▶ Task directions:
Working from the listing below, set down every line exactly.

▶ Task data:
______________________________

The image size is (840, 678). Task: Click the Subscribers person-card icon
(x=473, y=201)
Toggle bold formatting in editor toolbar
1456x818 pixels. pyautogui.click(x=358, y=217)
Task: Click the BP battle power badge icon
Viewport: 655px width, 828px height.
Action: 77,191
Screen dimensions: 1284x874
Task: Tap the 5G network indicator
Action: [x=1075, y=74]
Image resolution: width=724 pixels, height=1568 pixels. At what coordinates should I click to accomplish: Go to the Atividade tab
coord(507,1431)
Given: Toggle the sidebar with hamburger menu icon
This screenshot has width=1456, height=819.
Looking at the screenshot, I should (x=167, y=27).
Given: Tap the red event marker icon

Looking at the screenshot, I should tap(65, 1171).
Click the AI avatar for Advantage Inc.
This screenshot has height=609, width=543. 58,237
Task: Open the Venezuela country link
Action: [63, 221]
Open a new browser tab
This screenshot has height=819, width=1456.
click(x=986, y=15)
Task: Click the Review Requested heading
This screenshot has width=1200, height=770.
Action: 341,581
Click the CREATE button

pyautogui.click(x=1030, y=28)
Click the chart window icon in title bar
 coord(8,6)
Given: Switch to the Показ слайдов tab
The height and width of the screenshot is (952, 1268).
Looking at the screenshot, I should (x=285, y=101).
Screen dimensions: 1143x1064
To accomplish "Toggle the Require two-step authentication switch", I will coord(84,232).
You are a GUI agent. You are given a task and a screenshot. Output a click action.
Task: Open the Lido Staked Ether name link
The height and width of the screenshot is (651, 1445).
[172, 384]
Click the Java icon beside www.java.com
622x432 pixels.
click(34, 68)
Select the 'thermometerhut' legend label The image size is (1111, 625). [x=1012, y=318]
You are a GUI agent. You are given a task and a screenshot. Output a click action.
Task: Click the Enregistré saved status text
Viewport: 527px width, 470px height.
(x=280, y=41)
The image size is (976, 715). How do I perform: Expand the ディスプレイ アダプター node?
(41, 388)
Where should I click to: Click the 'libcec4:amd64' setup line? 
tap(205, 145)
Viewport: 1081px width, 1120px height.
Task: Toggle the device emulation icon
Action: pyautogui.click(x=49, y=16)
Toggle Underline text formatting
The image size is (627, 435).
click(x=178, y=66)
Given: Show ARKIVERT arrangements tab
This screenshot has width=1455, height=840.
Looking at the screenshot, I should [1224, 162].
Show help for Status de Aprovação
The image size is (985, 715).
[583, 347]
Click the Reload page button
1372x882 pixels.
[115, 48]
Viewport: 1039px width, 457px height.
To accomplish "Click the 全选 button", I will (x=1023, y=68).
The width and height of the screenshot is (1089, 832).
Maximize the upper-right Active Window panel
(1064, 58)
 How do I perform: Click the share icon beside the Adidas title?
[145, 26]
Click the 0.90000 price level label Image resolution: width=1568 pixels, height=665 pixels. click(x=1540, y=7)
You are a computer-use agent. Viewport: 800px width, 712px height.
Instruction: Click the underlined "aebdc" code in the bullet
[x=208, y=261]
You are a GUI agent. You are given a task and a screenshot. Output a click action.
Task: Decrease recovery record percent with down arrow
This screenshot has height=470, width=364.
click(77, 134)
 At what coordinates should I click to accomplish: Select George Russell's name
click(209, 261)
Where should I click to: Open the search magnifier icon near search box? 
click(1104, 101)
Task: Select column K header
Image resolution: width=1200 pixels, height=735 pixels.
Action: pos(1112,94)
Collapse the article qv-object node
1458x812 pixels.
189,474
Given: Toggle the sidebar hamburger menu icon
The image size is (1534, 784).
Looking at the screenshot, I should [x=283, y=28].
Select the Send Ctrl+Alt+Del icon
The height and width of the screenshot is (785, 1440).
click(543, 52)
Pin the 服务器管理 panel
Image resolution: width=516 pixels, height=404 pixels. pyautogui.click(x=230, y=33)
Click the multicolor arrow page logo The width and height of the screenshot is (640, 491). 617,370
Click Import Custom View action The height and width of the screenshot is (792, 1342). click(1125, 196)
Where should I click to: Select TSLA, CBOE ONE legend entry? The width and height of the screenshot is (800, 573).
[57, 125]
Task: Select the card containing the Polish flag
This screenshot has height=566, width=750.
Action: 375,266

______________________________

▶ Reply to the task:
The image size is (840, 678). Task: Click the Subscribers person-card icon
(x=473, y=201)
Toggle bold formatting in editor toolbar
1456x818 pixels. pyautogui.click(x=358, y=217)
Task: Click the BP battle power badge icon
Viewport: 655px width, 828px height.
Action: 77,191
Screen dimensions: 1284x874
Task: Tap the 5G network indicator
Action: [x=1075, y=74]
Image resolution: width=724 pixels, height=1568 pixels. At what coordinates should I click to accomplish: Go to the Atividade tab
coord(507,1431)
Given: Toggle the sidebar with hamburger menu icon
This screenshot has width=1456, height=819.
Looking at the screenshot, I should (x=167, y=27).
Given: Tap the red event marker icon

Looking at the screenshot, I should tap(65, 1171).
Click the AI avatar for Advantage Inc.
This screenshot has height=609, width=543. 58,237
Task: Open the Venezuela country link
Action: [63, 221]
Open a new browser tab
This screenshot has height=819, width=1456.
click(x=986, y=15)
Task: Click the Review Requested heading
This screenshot has width=1200, height=770.
Action: 341,581
Click the CREATE button

pyautogui.click(x=1030, y=28)
Click the chart window icon in title bar
 coord(8,6)
Given: Switch to the Показ слайдов tab
The height and width of the screenshot is (952, 1268).
Looking at the screenshot, I should (x=285, y=101).
Screen dimensions: 1143x1064
To accomplish "Toggle the Require two-step authentication switch", I will coord(84,232).
You are a GUI agent. You are given a task and a screenshot. Output a click action.
Task: Open the Lido Staked Ether name link
The height and width of the screenshot is (651, 1445).
[172, 384]
Click the Java icon beside www.java.com
622x432 pixels.
click(34, 68)
Select the 'thermometerhut' legend label The image size is (1111, 625). [x=1012, y=318]
You are a GUI agent. You are given a task and a screenshot. Output a click action.
Task: Click the Enregistré saved status text
Viewport: 527px width, 470px height.
(x=280, y=41)
The image size is (976, 715). How do I perform: Expand the ディスプレイ アダプター node?
(41, 388)
Where should I click to: Click the 'libcec4:amd64' setup line? 
tap(205, 145)
Viewport: 1081px width, 1120px height.
Task: Toggle the device emulation icon
Action: pyautogui.click(x=49, y=16)
Toggle Underline text formatting
The image size is (627, 435).
click(x=178, y=66)
Given: Show ARKIVERT arrangements tab
This screenshot has width=1455, height=840.
Looking at the screenshot, I should [1224, 162].
Show help for Status de Aprovação
The image size is (985, 715).
[583, 347]
Click the Reload page button
1372x882 pixels.
[115, 48]
Viewport: 1039px width, 457px height.
To accomplish "Click the 全选 button", I will (x=1023, y=68).
The width and height of the screenshot is (1089, 832).
Maximize the upper-right Active Window panel
(1064, 58)
 How do I perform: Click the share icon beside the Adidas title?
[145, 26]
Click the 0.90000 price level label Image resolution: width=1568 pixels, height=665 pixels. click(x=1540, y=7)
You are a computer-use agent. Viewport: 800px width, 712px height.
Instruction: Click the underlined "aebdc" code in the bullet
[x=208, y=261]
You are a GUI agent. You are given a task and a screenshot. Output a click action.
Task: Decrease recovery record percent with down arrow
This screenshot has height=470, width=364.
click(77, 134)
 At what coordinates should I click to accomplish: Select George Russell's name
click(209, 261)
Where should I click to: Open the search magnifier icon near search box? 
click(1104, 101)
Task: Select column K header
Image resolution: width=1200 pixels, height=735 pixels.
Action: pos(1112,94)
Collapse the article qv-object node
1458x812 pixels.
189,474
Given: Toggle the sidebar hamburger menu icon
The image size is (1534, 784).
Looking at the screenshot, I should [x=283, y=28].
Select the Send Ctrl+Alt+Del icon
The height and width of the screenshot is (785, 1440).
click(543, 52)
Pin the 服务器管理 panel
Image resolution: width=516 pixels, height=404 pixels. pyautogui.click(x=230, y=33)
Click the multicolor arrow page logo The width and height of the screenshot is (640, 491). 617,370
Click Import Custom View action The height and width of the screenshot is (792, 1342). click(1125, 196)
Where should I click to: Select TSLA, CBOE ONE legend entry? The width and height of the screenshot is (800, 573).
[57, 125]
Task: Select the card containing the Polish flag
This screenshot has height=566, width=750.
Action: 375,266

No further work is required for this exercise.